This is somewhat of a continuation of my previous question.
I had stated there that a conformal spinor ($V$) of $SO(n,2)$ can be created by taking a direct sum of two $SO(n-1,1)$ spinors $Q$ and $S$ as,
$V = (Q, C\bar{S})$
- Here $C$ is the "charge conjugation operator" and it went unanswered as to what is the definition of that in general.
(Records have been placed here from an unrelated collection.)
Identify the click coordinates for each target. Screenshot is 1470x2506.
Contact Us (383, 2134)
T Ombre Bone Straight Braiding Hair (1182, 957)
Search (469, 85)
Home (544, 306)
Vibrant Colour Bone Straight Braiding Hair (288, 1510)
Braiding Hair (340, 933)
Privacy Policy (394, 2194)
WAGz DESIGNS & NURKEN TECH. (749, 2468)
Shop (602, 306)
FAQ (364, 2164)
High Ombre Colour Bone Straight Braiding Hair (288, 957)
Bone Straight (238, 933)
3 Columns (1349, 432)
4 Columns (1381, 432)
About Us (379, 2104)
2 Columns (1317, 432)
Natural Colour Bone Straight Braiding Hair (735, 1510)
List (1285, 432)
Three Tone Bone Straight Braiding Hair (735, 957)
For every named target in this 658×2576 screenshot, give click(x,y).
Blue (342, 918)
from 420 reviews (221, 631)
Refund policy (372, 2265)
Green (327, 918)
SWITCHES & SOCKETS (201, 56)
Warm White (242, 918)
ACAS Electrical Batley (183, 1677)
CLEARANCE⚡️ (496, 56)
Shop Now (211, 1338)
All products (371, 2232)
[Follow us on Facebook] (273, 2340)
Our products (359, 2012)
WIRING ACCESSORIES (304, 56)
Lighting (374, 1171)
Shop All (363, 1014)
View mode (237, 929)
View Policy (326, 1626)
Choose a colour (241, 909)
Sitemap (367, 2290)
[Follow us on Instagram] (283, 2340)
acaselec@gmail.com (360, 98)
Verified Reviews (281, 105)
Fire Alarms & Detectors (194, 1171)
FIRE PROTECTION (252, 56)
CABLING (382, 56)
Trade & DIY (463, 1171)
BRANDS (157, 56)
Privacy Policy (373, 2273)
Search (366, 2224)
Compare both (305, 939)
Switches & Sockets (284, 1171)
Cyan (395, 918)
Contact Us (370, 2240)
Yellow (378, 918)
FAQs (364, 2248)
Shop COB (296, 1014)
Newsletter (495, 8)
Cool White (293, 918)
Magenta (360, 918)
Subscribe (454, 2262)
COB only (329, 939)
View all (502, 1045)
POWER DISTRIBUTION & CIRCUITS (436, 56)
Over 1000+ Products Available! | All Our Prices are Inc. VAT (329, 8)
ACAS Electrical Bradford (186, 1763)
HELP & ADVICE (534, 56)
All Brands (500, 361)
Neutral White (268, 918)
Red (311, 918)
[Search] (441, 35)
Given a set of gamma matrices $\gamma_\mu$ ( $0\leq \mu \leq n-1$) whose pair wise commutators give a representation of the $so(n-1,1)$ one can define a set of $\Gamma_a$ ($-1\leq a \leq n (or\text{ }n+1\text{ if n is even)}$) whose pair-wise commutators again represent the Lie algebra $so(n,2)$. It is such that if $S_{ab}$ are a basis for $so(n,2)$ then it will be true that $[S_{ab},V_\alpha] = (\frac{i}{4}[\Gamma_a,\Gamma_b])_\alpha ^\beta V_\beta$
If one is having an $\cal{N}$ extended supersymmetry then the claim is that,
$Q$ and $S$ will have two indices, a spinor $SO(n)$ index $i$ and a vector $SO(\cal{N})$ index $\mu$ as $S^i _\mu$ and $Q^i _ \mu$
Further it will hold that $S_i ^\mu = (Q^i_\mu)^\dagger$
- I would like to know why the above two claims are true.
Especially since $Q$ and $S$ are $SO(n-1,1)$ spinors then why should they have $SO(n)$ spinor indices? (...the "argument" that I have seen seems to go like - it is so since $SO(n)\times SO(2)$ is the maximal compact subgroup of $SO(n,2)$ whose spinor $V$ is and hence the $SO(n)$ index on $S$ and $C$..)
I would like to know of a more precise argument for this and how are these $i$ and $\mu$ indices raised and lowered and about why or how the hermiticity relation follows.